§ Data for locating visible targets:
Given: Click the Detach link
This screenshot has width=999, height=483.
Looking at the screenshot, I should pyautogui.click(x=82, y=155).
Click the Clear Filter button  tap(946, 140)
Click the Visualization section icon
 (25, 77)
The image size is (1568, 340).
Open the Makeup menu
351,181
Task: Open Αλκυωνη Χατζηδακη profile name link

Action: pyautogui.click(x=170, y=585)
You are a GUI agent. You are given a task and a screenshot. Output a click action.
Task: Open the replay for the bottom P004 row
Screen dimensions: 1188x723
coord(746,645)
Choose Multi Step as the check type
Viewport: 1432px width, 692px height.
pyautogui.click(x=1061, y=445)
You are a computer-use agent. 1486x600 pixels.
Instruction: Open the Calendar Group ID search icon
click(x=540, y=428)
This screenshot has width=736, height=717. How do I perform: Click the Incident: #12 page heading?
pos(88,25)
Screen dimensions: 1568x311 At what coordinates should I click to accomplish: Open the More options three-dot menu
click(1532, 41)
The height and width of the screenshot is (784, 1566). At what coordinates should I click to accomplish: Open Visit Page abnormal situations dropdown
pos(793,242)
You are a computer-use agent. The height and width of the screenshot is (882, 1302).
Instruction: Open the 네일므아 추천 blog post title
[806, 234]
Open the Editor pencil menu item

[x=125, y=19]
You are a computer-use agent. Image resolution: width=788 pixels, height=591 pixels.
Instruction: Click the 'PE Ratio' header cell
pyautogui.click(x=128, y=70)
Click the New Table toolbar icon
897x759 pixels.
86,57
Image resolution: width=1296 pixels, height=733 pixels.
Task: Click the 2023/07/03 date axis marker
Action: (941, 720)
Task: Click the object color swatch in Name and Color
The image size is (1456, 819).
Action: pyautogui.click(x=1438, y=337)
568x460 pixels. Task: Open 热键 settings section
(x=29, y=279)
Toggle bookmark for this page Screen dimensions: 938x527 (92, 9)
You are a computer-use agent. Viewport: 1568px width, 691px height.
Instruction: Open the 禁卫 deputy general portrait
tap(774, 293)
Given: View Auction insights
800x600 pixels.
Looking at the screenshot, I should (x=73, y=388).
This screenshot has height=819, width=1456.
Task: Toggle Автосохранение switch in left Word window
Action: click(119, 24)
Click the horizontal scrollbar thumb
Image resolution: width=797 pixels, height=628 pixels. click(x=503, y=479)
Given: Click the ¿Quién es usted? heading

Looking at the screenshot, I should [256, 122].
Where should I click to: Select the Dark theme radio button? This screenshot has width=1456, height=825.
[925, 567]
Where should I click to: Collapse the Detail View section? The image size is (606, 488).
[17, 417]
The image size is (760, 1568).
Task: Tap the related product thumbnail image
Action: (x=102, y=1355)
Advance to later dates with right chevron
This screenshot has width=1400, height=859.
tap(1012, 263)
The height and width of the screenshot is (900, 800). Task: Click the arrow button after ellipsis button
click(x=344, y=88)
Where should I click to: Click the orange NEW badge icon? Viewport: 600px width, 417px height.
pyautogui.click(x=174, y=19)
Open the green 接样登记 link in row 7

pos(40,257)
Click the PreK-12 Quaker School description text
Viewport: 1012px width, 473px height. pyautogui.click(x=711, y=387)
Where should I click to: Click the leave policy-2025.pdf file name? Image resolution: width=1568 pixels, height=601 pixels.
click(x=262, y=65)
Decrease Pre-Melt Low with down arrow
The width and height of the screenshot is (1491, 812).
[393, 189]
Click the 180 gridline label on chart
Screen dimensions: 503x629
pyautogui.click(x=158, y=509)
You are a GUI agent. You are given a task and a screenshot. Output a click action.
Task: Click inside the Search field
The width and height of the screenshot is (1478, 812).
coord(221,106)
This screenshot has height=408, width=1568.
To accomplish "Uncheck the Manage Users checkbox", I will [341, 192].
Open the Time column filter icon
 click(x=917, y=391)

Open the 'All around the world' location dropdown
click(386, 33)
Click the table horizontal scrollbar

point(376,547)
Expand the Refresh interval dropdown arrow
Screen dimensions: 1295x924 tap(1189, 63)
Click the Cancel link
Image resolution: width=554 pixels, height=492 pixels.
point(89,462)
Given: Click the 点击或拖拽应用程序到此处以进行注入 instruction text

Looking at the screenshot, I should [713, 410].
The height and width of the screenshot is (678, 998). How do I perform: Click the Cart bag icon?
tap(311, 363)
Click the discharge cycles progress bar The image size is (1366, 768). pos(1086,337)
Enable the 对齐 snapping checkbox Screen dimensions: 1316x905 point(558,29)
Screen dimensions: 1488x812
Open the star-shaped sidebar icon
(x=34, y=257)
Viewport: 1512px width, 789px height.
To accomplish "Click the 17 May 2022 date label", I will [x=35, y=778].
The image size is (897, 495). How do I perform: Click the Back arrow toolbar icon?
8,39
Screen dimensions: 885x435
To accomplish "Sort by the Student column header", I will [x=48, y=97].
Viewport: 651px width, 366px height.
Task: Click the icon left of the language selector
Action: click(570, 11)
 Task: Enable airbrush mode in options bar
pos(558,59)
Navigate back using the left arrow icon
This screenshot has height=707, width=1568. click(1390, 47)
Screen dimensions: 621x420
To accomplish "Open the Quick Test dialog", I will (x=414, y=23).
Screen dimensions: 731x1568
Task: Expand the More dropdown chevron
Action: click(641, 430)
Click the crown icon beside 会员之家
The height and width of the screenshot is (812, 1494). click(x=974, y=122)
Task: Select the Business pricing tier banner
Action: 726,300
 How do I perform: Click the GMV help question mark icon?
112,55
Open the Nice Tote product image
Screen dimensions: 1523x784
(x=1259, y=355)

§ Exercise brief: Update the lines beginning with the one containing "The image size is (1568, 340)." and continuing through the one containing "[x=125, y=19]" by changing "computer-use agent" to "desktop assistant", keeping all else the same. Give only those lines.

§ Exercise result:
The image size is (1568, 340).
Open the Makeup menu
351,181
Task: Open Αλκυωνη Χατζηδακη profile name link

Action: pyautogui.click(x=170, y=585)
You are a GUI agent. You are given a task and a screenshot. Output a click action.
Task: Open the replay for the bottom P004 row
Screen dimensions: 1188x723
coord(746,645)
Choose Multi Step as the check type
Viewport: 1432px width, 692px height.
pyautogui.click(x=1061, y=445)
You are a desktop assistant. 1486x600 pixels.
Instruction: Open the Calendar Group ID search icon
click(x=540, y=428)
This screenshot has width=736, height=717. How do I perform: Click the Incident: #12 page heading?
pos(88,25)
Screen dimensions: 1568x311 At what coordinates should I click to accomplish: Open the More options three-dot menu
click(1532, 41)
The height and width of the screenshot is (784, 1566). At what coordinates should I click to accomplish: Open Visit Page abnormal situations dropdown
pos(793,242)
You are a desktop assistant. The height and width of the screenshot is (882, 1302).
Instruction: Open the 네일므아 추천 blog post title
[806, 234]
Open the Editor pencil menu item

[x=125, y=19]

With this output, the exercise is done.